=== Data records ===
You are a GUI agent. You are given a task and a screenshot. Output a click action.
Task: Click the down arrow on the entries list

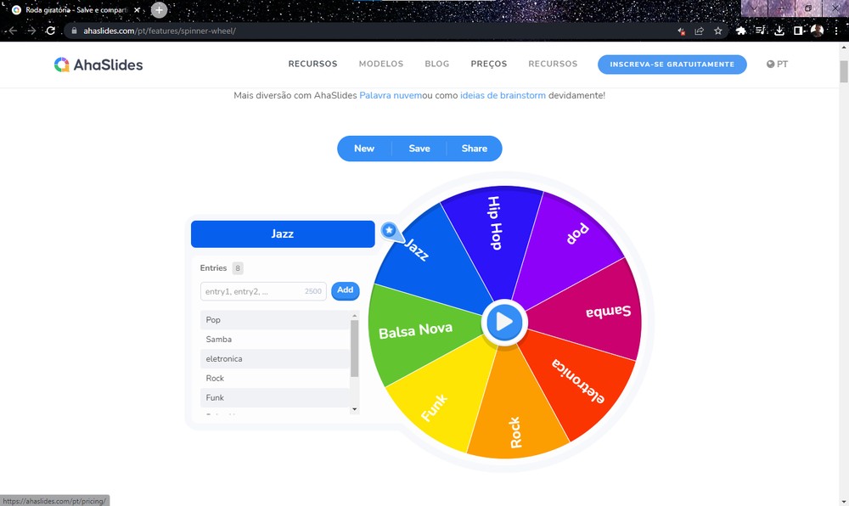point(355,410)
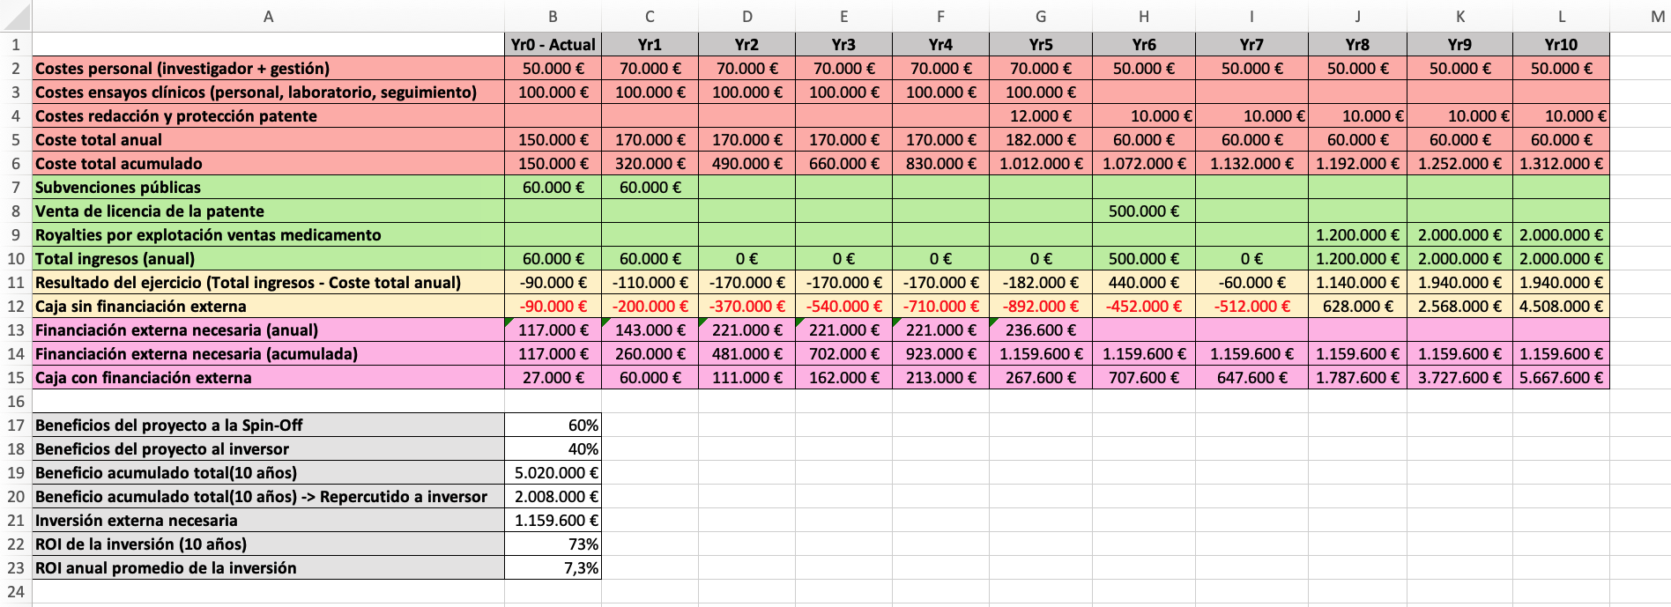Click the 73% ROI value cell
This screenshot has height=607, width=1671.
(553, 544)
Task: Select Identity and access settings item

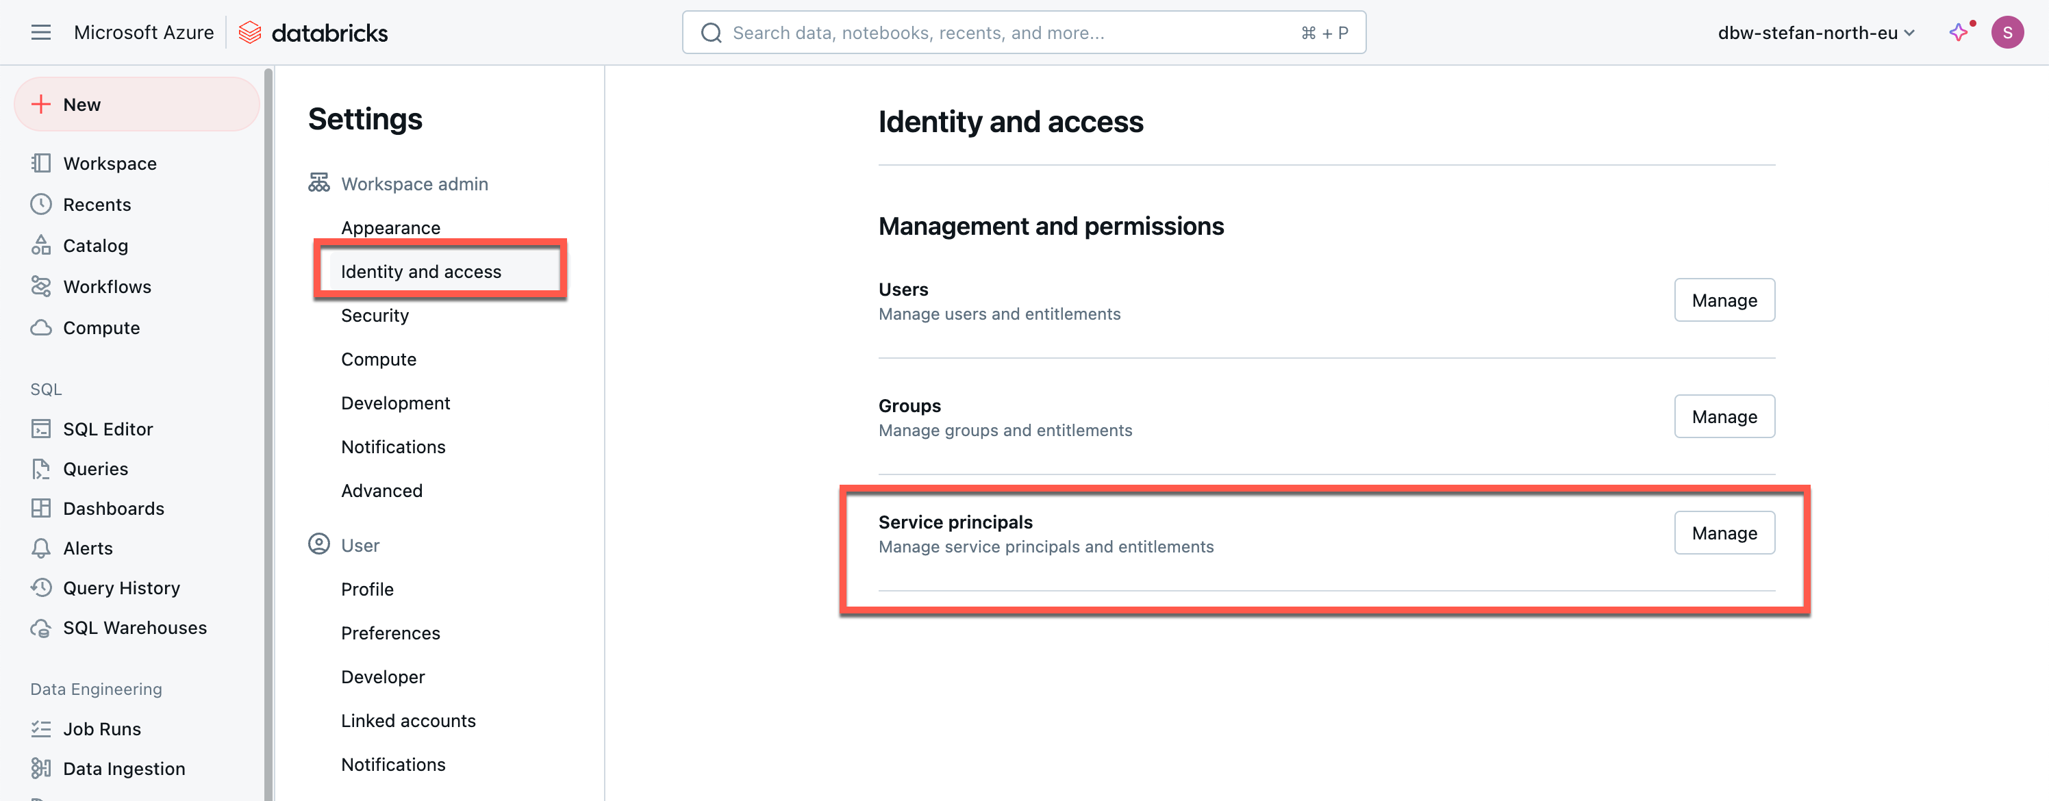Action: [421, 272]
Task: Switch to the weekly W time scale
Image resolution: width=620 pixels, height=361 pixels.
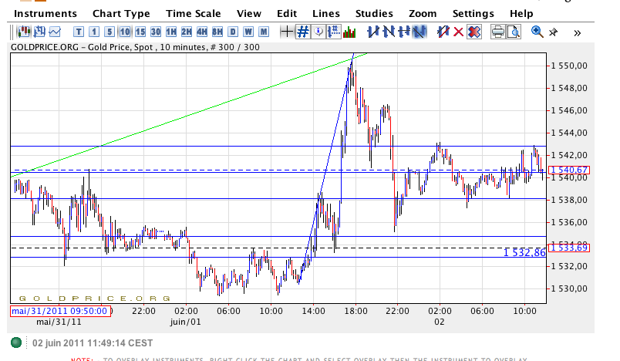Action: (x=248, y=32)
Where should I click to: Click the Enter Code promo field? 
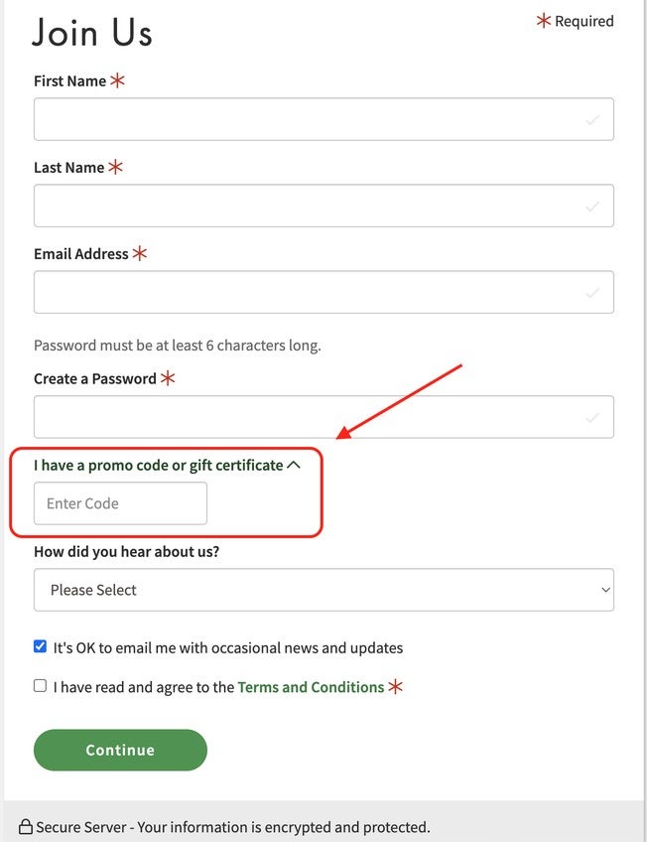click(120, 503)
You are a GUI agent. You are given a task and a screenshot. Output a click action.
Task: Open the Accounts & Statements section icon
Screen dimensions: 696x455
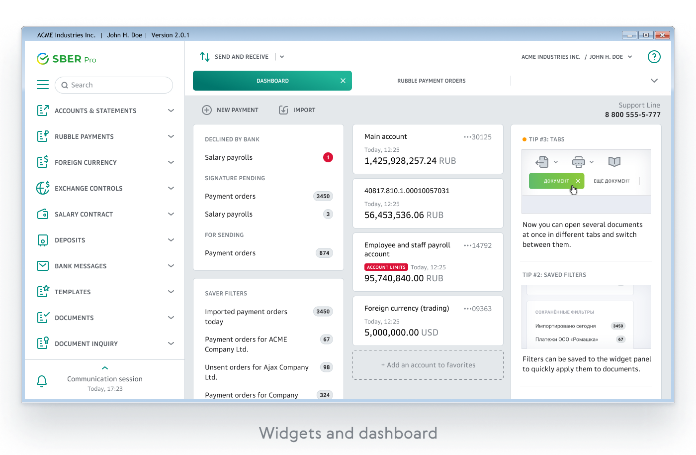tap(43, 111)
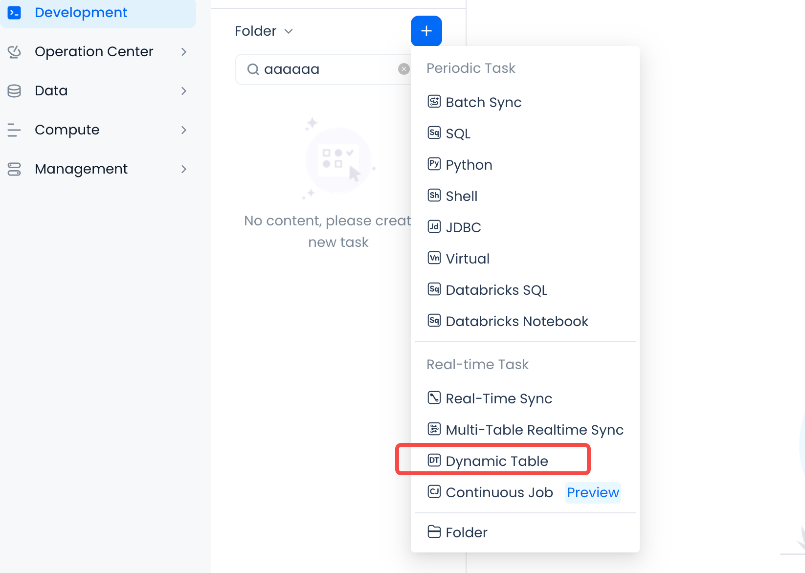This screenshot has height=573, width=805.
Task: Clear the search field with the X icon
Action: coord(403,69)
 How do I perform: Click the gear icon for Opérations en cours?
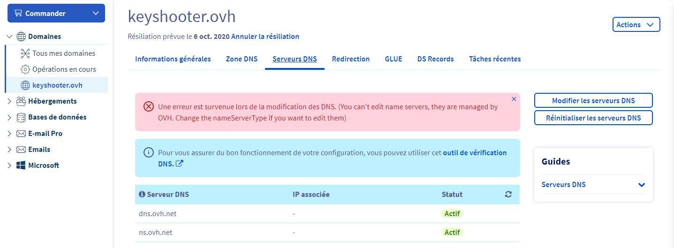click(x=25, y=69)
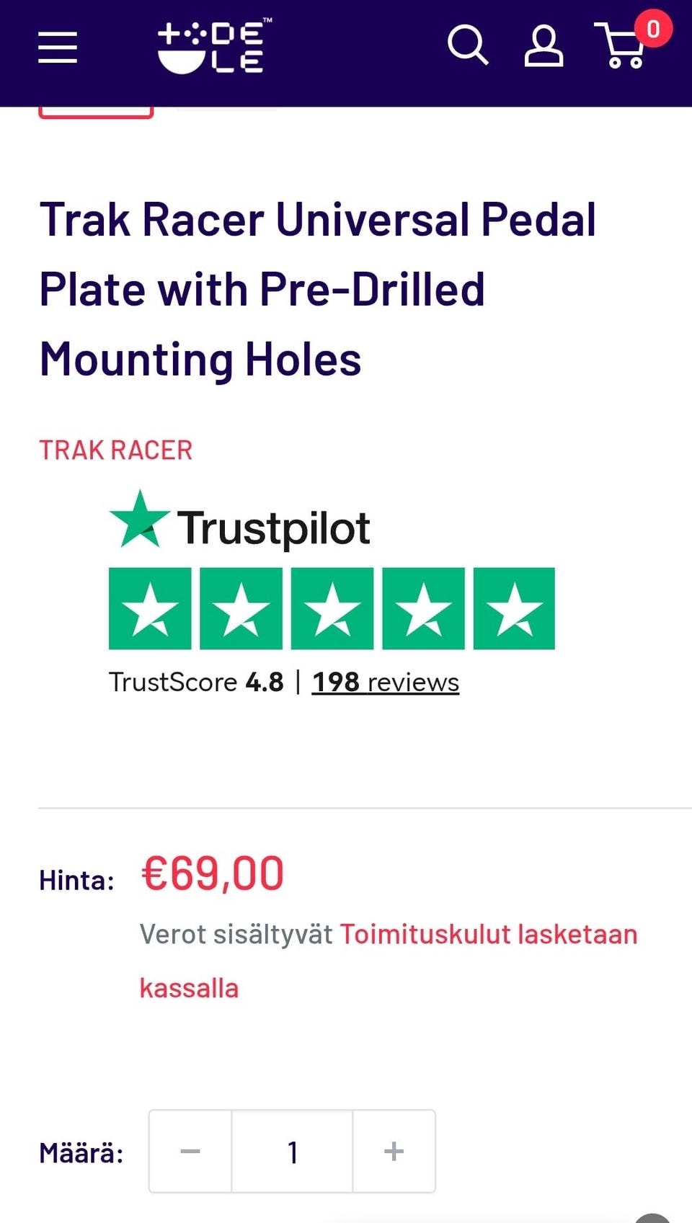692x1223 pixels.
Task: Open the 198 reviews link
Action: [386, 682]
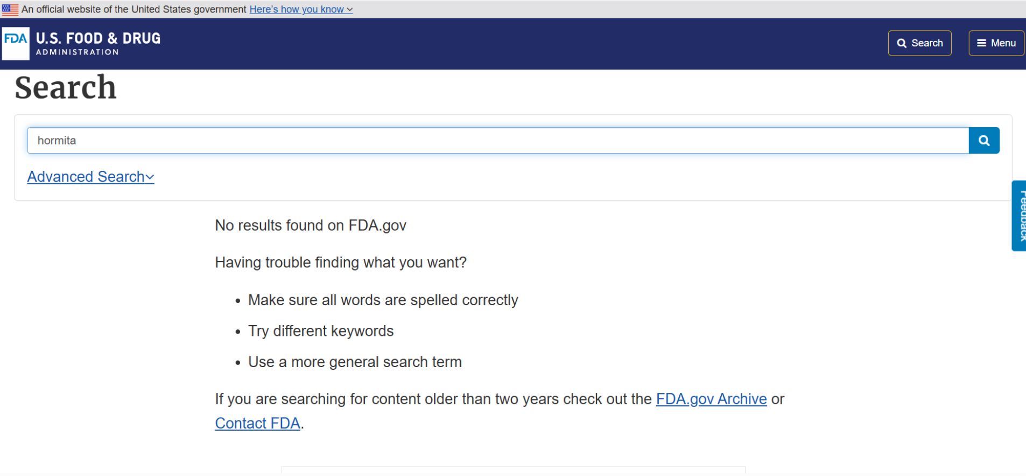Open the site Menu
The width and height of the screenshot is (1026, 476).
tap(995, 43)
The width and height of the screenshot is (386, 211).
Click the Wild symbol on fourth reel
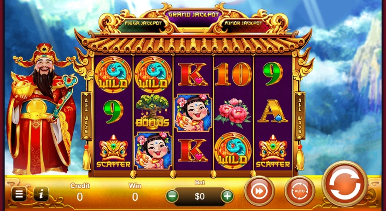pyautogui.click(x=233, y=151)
===
_Work request_:
All lines from the one containing "Task: Select Identity" through the final line of the records are to be retyped exactly; no other lines and no pictures are to be included.

_Result for this exercise_:
Task: Select Identity and access settings item

Action: [421, 272]
Task: Switch to the weekly W time scale
Image resolution: width=620 pixels, height=361 pixels.
Action: (x=248, y=32)
Where should I click to: Click the Enter Code promo field? 
click(120, 503)
You are a GUI agent. You are given a task and a screenshot. Output a click action.
Task: Open the Accounts & Statements section icon
Screen dimensions: 696x455
tap(43, 111)
This screenshot has height=573, width=805.
Task: Clear the search field with the X icon
Action: coord(403,69)
 How do I perform: Click the gear icon for Opérations en cours?
click(x=25, y=69)
692x1223 pixels.
Task: Open the 198 reviews link
Action: [386, 682]
Open the site Menu
The width and height of the screenshot is (1026, 476).
tap(995, 43)
The width and height of the screenshot is (386, 211).
Click the Wild symbol on fourth reel
pyautogui.click(x=233, y=151)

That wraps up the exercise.